1 - le magasin est cambriolé (1.1), fait l’amour avec Amy pour la première fois (2.1), est blessé au cours d’un accident de voiture (3.1), passe deux mois de bonheur à Paris avec Amy (4.1), est accepté a Colombia et traduit des poèmes français en anglais (5.1), manifeste contre la guerre au Vietnam, se sépare d’Amy, un drame (6.1), devient journaliste à Rochester, NY, pense que Helly est la « vraie » (7.1),…

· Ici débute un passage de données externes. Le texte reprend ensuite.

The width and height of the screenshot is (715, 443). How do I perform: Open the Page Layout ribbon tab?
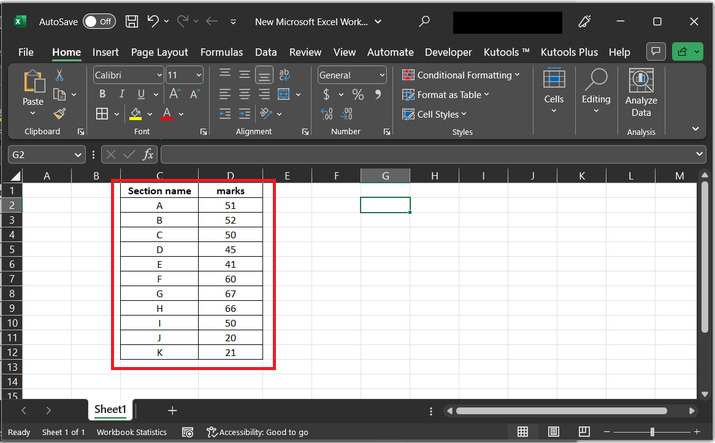[x=159, y=52]
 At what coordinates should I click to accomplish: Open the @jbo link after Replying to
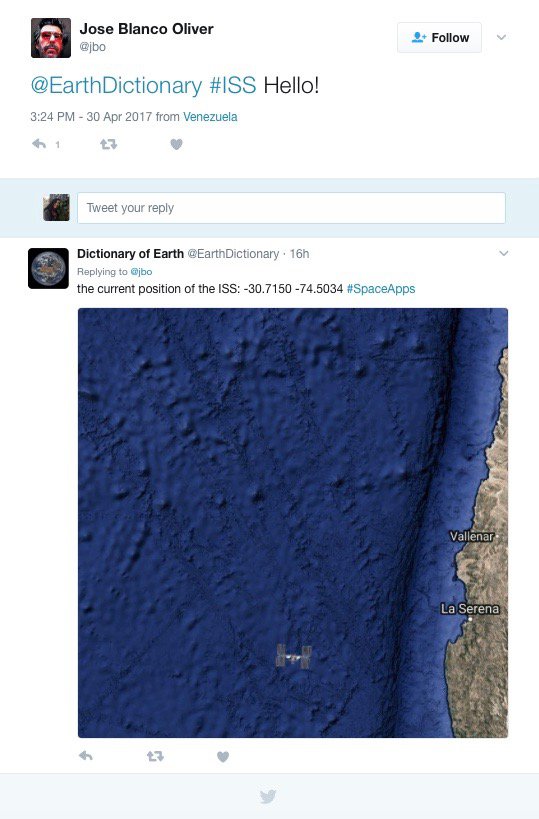tap(141, 272)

Ce livre est envoûtant, captivant, souvent et avec bonheur, labyrinthique, aux pages complètement noircies de phrases longues, très longues, très très longues ; écriture dense très accomplie et très travaillée sans emphase ni répétition, sans mot ni digression inutiles. Cet opus de mille pages ne tombe pas des mains malgré son poids (1,183 kg sur la balance de ménage) et son épaisseur ; au contraire il reste collé aux doigts, tellement collé qu’on laisse en plan tous les autres livres en cours. Sa lecture se mérite car elle demande une attention soutenue avec papier-crayon, au début, pour prendre des notes et au bout de quelques chapitres, on commence un tableau synoptique pour reconstituer les Vies d’Archie Ferguson dans les États Unis de la moitié du XXe siècle et plus précisément de New York et ses environs et de Newark, NJ, ou du nord de l’état : le racisme, la guerre du Vietnam, les émeutes à Newark, la « révolution étudiante » à Columbia, l’assassinat de JFK et de Martin L King, etc... Cette immersion dans ces quatre destinées, empruntant très vraisemblablement des éléments ou des souvenirs autobiographiques (Paul Auster est né 1mois plus tôt qu’Archie et comme lui à Newark !) plonge le lecteur dans le monde si difficile et angoissant quelquefois de l’enfance, de l’adolescence et des premiers pas dans la vie adulte dans ce qu’il a de fragile, sensible, hésitant et parfois incompréhensible (surtout pour les « vieux »), mais aussi d’exaltant et rempli plein d’espérances sinon d’espoirs.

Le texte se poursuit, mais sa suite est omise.